Wake Forest Institute for Regenerative Medicine
Wake Forest Institute for Regenerative Medicine

The production of 3D-printed organs and tissues isn’t new; scientists have been working on them for years now because they can be used for everything from testing an organ’s response to a drug to replicating the shape of tissues that a patient has lost. Case in point: a company called Organavo has been 3D printing kidney tissues for use in drug trials. And last year, researchers in Australia created 3D-printed brain tissue. But so far, most of these structures have been too unstable, too simple, or too small to implant in humans. That’s why today’s study is a step forward, says Ali Khademhosseini, a biomedical engineer at Harvard University who didn’t work on the bioprinter. Researchers were able to show for the first time “that you can actually make functional, vascularized tissues in large enough structures that can be used for clinical applications,” he says.

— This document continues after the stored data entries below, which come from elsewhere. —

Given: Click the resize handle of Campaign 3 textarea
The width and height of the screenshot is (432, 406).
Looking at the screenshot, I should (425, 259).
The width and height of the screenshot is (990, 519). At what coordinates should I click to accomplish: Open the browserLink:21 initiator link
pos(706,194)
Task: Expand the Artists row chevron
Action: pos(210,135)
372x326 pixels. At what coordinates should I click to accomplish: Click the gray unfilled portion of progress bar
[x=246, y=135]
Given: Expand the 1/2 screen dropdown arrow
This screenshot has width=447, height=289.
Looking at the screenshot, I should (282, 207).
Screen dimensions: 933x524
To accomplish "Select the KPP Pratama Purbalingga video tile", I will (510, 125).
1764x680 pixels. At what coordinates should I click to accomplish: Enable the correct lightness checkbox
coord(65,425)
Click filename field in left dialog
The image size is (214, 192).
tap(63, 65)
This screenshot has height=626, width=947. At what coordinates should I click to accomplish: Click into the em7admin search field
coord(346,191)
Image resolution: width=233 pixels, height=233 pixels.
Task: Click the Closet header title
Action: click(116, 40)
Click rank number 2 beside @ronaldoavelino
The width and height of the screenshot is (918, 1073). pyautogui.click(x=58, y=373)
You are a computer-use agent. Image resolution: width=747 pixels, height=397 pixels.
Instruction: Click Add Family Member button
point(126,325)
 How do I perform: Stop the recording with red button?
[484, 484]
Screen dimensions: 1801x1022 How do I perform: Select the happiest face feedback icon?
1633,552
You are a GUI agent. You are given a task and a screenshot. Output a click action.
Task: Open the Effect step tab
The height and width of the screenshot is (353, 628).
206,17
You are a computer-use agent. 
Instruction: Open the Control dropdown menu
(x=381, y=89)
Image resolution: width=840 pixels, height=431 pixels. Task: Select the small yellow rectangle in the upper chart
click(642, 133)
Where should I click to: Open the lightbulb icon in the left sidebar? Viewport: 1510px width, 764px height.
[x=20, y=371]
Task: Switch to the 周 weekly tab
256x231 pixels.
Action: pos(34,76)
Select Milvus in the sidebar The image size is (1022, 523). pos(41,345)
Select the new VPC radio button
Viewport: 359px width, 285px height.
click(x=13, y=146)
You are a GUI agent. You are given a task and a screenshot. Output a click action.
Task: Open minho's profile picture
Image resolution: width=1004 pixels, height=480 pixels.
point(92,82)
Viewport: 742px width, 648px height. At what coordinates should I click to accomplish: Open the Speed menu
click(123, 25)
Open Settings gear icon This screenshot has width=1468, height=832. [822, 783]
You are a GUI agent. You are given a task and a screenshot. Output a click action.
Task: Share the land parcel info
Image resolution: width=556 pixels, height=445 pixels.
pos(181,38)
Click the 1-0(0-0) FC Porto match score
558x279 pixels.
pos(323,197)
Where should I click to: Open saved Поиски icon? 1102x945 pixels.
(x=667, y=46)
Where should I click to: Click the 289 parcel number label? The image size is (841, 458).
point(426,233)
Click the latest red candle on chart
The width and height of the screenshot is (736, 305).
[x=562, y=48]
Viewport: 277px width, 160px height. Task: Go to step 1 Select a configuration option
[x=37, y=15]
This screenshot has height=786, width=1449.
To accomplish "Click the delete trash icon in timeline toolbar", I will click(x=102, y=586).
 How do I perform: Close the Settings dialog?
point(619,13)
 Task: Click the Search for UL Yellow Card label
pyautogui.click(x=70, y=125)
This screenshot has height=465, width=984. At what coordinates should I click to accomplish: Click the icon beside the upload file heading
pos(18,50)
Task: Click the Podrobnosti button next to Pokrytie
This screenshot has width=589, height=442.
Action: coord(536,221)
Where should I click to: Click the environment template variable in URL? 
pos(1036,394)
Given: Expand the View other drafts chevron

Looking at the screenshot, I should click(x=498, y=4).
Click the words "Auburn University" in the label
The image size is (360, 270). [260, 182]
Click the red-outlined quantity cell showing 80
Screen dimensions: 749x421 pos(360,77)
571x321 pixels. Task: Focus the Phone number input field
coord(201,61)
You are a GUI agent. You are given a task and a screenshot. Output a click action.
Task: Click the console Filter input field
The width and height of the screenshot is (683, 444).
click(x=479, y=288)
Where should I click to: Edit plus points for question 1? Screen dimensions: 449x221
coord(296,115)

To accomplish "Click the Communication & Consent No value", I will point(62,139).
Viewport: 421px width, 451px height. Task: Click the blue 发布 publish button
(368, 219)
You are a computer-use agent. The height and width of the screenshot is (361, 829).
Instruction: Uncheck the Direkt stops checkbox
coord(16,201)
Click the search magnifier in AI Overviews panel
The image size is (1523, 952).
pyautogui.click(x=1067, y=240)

The custom bioprinter makes the implants by carefully layering patterns of cell-containing gels and biodegradable, plastic-like materials. Then, the printer adds a temporary polymer outer shell that helps the entire structure hold up during implantation. The printing process has been fine-tuned to ensure that cells remain alive until surgery. Once implanted in an organism, the plastic-like materials slowly degrade. At the same time, the cells secrete a supporting matrix that helps maintain the implant’s shape. By the end of this process, the cells have reorganized themselves in a self-sufficient manner that negates the need for supporting materials.

To test the implants, the scientists inserted them under the skin of mice and rats. The structures showed promise; two months later, the ears, which were implanted in mice, had kept their shape and proper cartilage tissue had formed. For the muscle, the researchers found that two weeks after the surgery, the muscle implant had prompted nerve formation in rats. Finally, the bone implants, which were printed using human stem cells and implanted in rats, triggered the formation of a blood vessel system that was observable after five months.

“It’s pretty cool — even if they pull off just an ear [in humans], that would be cosmetically and even functionally beneficial,” says Adam Feinberg, a biomedical engineer at Carnegie Mellon University. For patients who have lost an ear, a mirror image of their remaining ear would be acoustically better for hearing than a prosthetic, he says. “The shape of the ear is key” to capturing sound.

“They were able to get large constructs that were viable long enough to be implanted, which is not trivial at all,” says Gordana Vunjak-Novakovic, biomedical engineer at Columbia University who didn’t work on the tissues. “This is an important study that shows, convincingly and elegantly, that custom-designed tissues can be produced in lab in the anatomically correct clinical sizes and shapes, and with channels facilitating infiltration of cells and fluids.”

Wake Forest Institute for Regenerative Medicine
Wake Forest Institute for Regenerative Medicine

The study was conducted by the Wake Forest School of Medicine and funded in part by the US Army, so it’s possible that these structures could be used to help American soldiers who’ve been injured on the battlefield. But there’s still a lot of work ahead; scientists haven’t tested these tissues in humans, so we don’t know if they’re safe yet. But the technique seems viable, Feinberg says — especially for cartilage. Cartilage structures are likely to make it to human testing first, he says, because, unlike muscle and bone, cartilage can do well without an extensive blood vessel system. “Cartilage has the highest chance of success,” he says.

And success with this technique will likely be accompanied by many others; the field of tissue engineering is about to get a lot more prolific, Feinberg says. “You’re going to see a lot of exciting advances over the next year or two that will push this from the realm of science fiction into something that’s close to impacting patients.”